§ Activity
Present each line of the entries below that holds the word "computer".
··· Extracted entries
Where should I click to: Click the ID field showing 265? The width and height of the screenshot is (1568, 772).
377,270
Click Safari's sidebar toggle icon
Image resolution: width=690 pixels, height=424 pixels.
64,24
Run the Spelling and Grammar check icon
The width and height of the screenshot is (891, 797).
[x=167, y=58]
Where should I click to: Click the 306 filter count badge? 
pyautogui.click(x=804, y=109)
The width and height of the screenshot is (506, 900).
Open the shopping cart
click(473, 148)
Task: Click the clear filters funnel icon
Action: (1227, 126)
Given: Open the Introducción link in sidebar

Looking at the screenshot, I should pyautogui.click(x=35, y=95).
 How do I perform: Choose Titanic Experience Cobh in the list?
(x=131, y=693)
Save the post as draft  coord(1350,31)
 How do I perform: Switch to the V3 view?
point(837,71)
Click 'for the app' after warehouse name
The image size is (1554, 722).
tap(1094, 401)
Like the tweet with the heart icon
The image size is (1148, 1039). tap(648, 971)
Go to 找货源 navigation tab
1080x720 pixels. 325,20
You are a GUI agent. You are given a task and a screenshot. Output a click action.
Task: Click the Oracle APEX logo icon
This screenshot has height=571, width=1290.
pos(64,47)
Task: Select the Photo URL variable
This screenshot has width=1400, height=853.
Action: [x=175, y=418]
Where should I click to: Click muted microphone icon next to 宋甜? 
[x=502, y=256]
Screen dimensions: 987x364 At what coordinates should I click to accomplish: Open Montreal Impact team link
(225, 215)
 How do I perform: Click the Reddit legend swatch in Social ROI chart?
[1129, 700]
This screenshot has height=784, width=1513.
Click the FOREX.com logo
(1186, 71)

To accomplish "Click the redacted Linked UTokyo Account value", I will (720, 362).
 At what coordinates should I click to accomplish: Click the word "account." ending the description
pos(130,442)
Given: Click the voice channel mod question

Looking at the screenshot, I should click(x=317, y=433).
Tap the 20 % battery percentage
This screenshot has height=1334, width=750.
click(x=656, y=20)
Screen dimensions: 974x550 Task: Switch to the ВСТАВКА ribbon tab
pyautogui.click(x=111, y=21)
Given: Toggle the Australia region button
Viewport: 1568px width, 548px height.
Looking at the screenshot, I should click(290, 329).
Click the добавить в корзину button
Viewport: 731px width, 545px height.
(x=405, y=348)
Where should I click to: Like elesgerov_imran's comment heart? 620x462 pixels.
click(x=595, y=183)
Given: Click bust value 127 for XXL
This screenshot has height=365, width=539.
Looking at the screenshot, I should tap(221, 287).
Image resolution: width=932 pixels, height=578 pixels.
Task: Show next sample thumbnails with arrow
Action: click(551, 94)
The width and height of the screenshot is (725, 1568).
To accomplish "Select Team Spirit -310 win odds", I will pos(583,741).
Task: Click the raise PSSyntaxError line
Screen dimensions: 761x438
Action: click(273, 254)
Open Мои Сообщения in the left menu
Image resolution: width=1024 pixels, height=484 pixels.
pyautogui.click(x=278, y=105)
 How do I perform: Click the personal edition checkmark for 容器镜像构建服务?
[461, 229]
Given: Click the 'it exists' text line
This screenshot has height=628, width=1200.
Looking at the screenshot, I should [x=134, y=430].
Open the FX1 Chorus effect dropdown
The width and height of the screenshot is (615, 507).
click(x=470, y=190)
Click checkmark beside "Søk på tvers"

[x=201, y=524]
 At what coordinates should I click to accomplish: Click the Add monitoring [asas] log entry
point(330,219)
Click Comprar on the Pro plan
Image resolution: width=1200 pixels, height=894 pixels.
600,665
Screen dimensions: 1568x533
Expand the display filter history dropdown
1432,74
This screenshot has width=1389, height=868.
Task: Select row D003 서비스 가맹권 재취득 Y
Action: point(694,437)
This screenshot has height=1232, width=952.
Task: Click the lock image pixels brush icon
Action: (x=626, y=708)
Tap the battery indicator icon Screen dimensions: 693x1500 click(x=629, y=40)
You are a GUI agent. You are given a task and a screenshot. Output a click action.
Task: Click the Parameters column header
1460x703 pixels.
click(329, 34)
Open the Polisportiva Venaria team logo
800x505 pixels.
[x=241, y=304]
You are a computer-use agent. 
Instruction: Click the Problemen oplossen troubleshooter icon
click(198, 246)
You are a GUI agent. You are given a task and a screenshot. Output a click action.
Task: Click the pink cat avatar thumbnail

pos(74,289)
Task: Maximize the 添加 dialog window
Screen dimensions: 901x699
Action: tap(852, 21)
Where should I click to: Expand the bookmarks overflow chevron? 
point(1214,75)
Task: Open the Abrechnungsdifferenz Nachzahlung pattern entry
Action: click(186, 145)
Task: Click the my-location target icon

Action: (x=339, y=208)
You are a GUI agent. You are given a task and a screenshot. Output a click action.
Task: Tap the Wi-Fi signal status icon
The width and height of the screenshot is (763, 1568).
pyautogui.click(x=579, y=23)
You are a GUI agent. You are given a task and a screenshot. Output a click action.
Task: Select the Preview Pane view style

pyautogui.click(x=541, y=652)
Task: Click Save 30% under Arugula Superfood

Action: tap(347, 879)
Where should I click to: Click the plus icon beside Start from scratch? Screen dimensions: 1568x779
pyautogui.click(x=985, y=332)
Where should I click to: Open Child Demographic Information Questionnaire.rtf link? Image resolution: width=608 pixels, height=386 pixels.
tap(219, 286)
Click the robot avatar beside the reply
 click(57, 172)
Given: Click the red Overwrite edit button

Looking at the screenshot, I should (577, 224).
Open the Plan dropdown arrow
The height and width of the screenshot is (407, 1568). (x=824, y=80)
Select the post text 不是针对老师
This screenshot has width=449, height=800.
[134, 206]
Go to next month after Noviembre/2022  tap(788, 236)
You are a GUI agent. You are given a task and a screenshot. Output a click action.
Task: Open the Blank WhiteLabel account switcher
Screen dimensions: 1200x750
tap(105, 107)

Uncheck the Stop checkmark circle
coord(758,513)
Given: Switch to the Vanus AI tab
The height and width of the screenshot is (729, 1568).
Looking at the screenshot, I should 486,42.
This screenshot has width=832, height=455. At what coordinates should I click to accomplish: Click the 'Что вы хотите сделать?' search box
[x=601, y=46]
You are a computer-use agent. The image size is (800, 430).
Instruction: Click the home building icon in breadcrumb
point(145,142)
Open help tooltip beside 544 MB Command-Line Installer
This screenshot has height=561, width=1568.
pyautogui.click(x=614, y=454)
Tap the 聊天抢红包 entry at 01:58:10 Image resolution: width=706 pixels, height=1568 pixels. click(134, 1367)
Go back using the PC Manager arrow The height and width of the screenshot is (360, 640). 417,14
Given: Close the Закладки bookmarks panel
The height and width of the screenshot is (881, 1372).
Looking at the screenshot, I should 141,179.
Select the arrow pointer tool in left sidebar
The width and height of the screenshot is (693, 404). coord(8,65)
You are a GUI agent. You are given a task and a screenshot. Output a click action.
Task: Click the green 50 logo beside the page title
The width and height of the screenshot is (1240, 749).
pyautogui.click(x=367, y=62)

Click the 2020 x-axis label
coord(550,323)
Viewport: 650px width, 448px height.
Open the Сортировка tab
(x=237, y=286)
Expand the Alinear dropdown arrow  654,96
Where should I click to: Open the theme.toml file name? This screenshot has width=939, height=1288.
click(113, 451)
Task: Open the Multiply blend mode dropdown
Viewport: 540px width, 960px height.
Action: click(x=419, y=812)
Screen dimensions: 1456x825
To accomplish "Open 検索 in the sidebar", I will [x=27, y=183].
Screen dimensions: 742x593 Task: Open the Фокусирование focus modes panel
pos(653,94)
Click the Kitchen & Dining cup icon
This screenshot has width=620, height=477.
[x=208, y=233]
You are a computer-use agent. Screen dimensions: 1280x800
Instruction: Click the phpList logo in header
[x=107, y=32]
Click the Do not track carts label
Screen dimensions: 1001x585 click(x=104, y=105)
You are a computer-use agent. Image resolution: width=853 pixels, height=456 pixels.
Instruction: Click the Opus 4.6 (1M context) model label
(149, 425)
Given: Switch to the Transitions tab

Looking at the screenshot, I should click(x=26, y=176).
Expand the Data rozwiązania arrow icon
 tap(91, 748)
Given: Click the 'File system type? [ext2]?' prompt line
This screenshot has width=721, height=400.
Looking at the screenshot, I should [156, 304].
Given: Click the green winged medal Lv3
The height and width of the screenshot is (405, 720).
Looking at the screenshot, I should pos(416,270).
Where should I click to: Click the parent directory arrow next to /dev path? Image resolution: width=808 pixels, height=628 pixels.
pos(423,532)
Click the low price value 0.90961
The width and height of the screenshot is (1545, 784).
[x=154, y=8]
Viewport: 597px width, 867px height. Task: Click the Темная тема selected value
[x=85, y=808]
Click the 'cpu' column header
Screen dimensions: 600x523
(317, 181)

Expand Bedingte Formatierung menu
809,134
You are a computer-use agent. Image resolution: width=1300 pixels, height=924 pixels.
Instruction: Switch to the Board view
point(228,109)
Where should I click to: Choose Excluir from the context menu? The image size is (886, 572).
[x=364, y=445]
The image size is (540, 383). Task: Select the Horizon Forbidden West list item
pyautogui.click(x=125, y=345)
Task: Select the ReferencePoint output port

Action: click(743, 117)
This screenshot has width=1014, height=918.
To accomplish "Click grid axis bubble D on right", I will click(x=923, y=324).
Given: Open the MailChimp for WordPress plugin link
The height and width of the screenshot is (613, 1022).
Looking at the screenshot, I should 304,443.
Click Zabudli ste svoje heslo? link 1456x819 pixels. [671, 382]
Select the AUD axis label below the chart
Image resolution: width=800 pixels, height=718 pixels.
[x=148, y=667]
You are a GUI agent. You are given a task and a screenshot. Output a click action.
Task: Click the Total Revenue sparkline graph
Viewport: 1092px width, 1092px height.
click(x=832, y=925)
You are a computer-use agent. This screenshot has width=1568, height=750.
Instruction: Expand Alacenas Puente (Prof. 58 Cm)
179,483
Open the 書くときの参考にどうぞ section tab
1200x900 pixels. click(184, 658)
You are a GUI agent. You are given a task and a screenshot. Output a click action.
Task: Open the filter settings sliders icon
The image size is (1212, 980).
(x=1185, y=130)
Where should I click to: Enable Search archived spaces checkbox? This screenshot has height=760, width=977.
······
§ Task result
You are a computer-use agent. 
You are a computer-use agent. The image size is (800, 430).
You are a computer-use agent. Screen dimensions: 1280x800
You are a computer-use agent. Image resolution: width=853 pixels, height=456 pixels.
You are a computer-use agent. Image resolution: width=1300 pixels, height=924 pixels.
You are a computer-use agent. This screenshot has width=1568, height=750.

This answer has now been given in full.